Punctuation and capitalisation are often used by natural language processing tools to detect boundaries between sentences or clauses. In the dataset that accompanies Pang, Lee, and Vaithyanathan (2002)’s classic study of the Naive Bayes classifier to detect sentiment from movie reviews, the reviews have been converted to lowercase and the punctuation characters separated from the words they would normally follow. Once this step has been taken, it is very difficult or impossible to reconstruct the original text as it was originally written.

By relegating the decision to “downstream” processing, we mean that decisions on “cleaning” up documents become issues of feature selection. Feature selection is a better framing of the decision to intervene in the content of our documents prior to analysis, since feature selection underscores that the goal is to support a particular type of analysis, not to scrub away elements that are innately undesirable.

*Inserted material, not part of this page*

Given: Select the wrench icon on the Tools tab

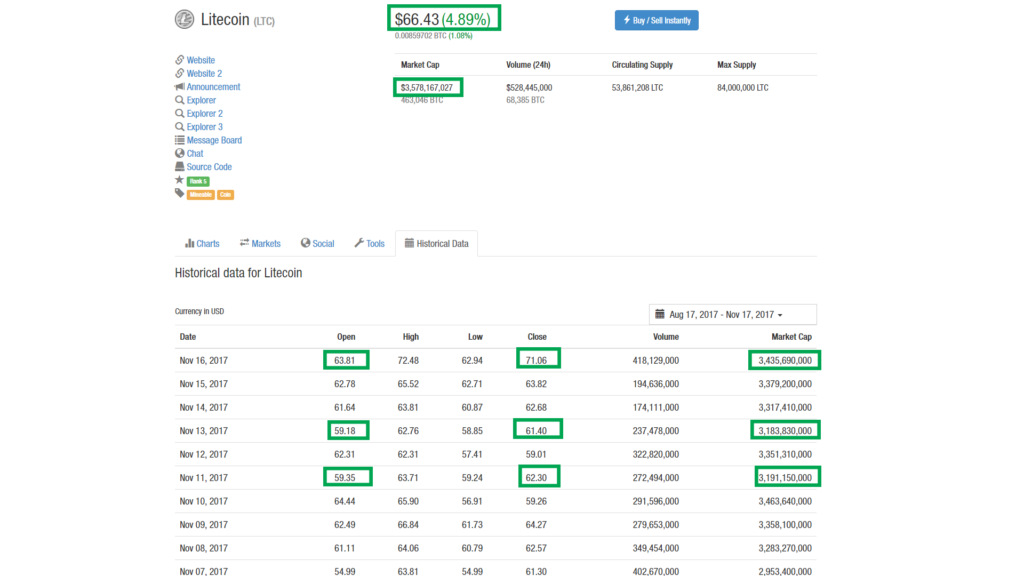Looking at the screenshot, I should click(x=358, y=243).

An exception to this rule where we do feel it is appropriate to use the language of cleaning up texts, or least tidying them, is when they have been converted from other formats that generate content that is not part of the text itself, but rather artefacts of the converted format. When converting from pdf for instance — a format designed for the printed page — the resulting plain text may frequently contain page numbers, headers, or footers that are not part of a document’s core text, and say more about the printed page and font sizes than about the document content. We would always remove these.

Another exception is when a document contains information at the beginning or end that are more usefully treated as metadata, such as a title, author, or date. These we would remove and put into document variables. All Project Gutenberg books, for instance, contain header information about the project and its license, metadata about the title, author, release date, and language, among other fields. We would always trim this part, and separate it into document-level metadata (or corpus-level metadata, if the documents are chapters).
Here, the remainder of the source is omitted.